Sovereign Systems: How Organizational Development and People Operations (HR) Strengthen Tribal Governance (Tract 4)
Presenter: Tori Whipple and Elle Swan
Tribal self-governance is not only shaped by laws, leadership structures,
and external relationships; it is also shaped by the internal workforce
systems that guide daily operations.
This session explores how Organizational Development and People
Operations support sovereignty by creating clarity, accountability, consistency, and strong decision-making pathways. When workforce
systems are weak, tribal organizations may face role confusion,
inconsistent policy application, leadership gaps, and operational strain.
Grounded in practical experience within a tribally governed healthcare
organization, this session offers real-world strategies to strengthen
workforce systems, align policy with practice, improve leadership
accountability, and support sustainable, mission-driven self-governance.

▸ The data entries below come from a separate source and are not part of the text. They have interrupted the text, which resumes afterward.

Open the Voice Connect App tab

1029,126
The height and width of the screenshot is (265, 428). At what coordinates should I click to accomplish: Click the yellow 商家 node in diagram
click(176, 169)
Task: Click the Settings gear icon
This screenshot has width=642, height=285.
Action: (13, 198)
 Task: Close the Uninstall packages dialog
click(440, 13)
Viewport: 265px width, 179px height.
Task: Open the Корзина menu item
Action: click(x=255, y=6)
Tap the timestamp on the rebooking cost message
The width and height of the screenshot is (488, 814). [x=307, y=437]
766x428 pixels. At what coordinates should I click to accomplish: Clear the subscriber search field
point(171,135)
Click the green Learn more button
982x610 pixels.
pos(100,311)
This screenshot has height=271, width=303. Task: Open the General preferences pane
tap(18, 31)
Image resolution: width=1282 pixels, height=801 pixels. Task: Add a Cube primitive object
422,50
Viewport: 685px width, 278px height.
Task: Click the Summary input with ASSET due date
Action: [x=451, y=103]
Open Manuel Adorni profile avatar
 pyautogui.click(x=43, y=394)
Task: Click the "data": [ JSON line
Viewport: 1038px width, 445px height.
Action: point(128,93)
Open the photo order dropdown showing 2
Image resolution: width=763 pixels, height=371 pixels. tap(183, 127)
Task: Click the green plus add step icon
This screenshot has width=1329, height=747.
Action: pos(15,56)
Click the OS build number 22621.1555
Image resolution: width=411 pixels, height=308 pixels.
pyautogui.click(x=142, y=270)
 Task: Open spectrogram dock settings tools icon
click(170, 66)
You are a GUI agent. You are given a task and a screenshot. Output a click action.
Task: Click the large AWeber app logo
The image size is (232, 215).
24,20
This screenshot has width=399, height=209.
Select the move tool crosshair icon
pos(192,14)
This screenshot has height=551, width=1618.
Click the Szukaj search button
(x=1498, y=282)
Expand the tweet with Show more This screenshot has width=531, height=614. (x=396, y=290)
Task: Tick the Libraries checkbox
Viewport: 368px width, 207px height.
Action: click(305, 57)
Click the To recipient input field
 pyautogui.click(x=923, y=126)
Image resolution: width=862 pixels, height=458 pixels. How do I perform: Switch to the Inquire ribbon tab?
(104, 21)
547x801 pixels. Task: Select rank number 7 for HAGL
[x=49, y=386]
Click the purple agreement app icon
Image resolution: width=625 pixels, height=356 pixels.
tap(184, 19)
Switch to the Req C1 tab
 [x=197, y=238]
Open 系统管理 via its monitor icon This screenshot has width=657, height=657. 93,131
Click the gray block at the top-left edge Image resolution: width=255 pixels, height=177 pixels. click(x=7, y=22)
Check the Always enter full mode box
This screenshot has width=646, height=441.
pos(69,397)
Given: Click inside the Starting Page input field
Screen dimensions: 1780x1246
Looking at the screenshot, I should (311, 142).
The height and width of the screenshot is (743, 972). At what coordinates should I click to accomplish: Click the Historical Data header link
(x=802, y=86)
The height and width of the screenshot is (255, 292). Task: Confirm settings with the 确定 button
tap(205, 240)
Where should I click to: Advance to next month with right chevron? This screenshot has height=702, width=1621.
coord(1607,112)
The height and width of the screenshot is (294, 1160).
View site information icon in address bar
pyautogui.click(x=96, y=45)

Participants will leave with practical tools to identify system gaps,
improve alignment, and strengthen the internal conditions needed for
effective tribal self-governance.
Learning Objectives:
By the end of this session, participants will be able to:
- Identify workforce system gaps that weaken tribal self-governance,
including unclear roles, inconsistent policy application, and weak
accountability structures.
- Explain how HR practices and organizational development systems
support leadership accountability, operational consistency, and
sovereign governance.
- Assess common workforce and organizational challenges affecting
tribal governments, tribal healthcare systems, and nonprofit
organizations.
- Apply practical strategies to strengthen policy alignment, supervisory
consistency, decision-making pathways, and accountability within tribal
organizations.
- Develop culturally responsive approaches to building leadership
pipelines and strengthening internal organizational capacity.